Runoff from stormwater, agriculture production, fairways, and lawns can be decreased with the proper management practices. Management of stormwater, irrigation, tillage, and riparian zones is the best way to decrease the chances of runoff.
- Stormwater: EPA Stormwater Management Website
- Irrigation: Oklahoma Water Resources Center Website
- Tillage: Strip-till Considerations in Oklahoma Fact Sheet
- Riparian Zone: Riparian Buffer Systems for Oklahoma Fact Sheet
Water that is stagnant typically is warmer and holds less oxygen. Both lead to prime conditions for a bloom to occur. Adding a fountain or aerator can create flow in your private pond and decrease those conditions. Review the Neighborhood and Urban Pond Management Fact Sheet for further detail. If a fountain or aerator is not within your budget and a bloom is present, avoid contact with water. If livestock utilize the pond as a drinking water source, fence off area until bloom has subsided.
For lakes where water may be shallow and stagnant, such as a cove, avoid these areas until bloom has subsided or the lake manager has lifted the contact ban.
Nutrients applied to agriculture production, fairways, and lawns can have huge impacts on the environment if used in excessive amounts. There are resources and tips available to help optimize nutrient use, minimize loss, and still produce desired yield /results.
- Soil Testing: performing a soil test before production begins, gives a great indicator of soil characteristics and fertilizer needs. Some nutrients may already be available but without a proper test, the amount would be unknown.
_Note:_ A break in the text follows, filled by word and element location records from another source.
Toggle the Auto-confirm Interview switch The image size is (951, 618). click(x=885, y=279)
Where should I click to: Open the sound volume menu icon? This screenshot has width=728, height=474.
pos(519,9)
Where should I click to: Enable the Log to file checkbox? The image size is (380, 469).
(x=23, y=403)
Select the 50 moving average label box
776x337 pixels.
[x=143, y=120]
Also, knowing the soil texture gives a better understanding how your soil will react to drainage, leaching, and nutrient retention.
- Fertilizer: Applying essential elements, such as nitrogen and phosphorus, for plant growth and development is important for production. However, applying too much causes environmental harm and a loss of money to the owner. Plants can absorb a limited amount of nutrients and the excess is lost through leaching and runoff with water. Understanding how much to apply is essential. Oklahoma State University has developed several tools for application of fertilizers to many Oklahoma crops and lawns. Please refer to the following documents and websites for further detail or contact your local Oklahoma Cooperative Extension Service.
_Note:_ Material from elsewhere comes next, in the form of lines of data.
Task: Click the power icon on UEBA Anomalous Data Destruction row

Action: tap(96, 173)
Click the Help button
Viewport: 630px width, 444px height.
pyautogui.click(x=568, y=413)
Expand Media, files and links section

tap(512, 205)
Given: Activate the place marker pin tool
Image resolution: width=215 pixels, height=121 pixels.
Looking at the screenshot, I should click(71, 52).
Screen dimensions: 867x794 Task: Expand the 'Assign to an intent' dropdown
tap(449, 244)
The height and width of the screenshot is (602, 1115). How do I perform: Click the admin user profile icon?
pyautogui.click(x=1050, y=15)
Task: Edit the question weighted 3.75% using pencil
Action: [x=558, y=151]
Other Prevention Methods: Chemical Application
Chemical applications such as aquatic herbicides or copper sulfate are not recommended by DEQ. These temporarily reduce a bloom that is occurring but can cause issues later due to the decay of dead organic matter. Adding certain chemical can cause cyanobactrial cells to immediately disintegrate and release toxins. This could kill aquatic life and other animals that come in contact with the treated water. Chemical applications prior to a bloom do not serve as a preventative measure and will not prevent blooms from occurring later.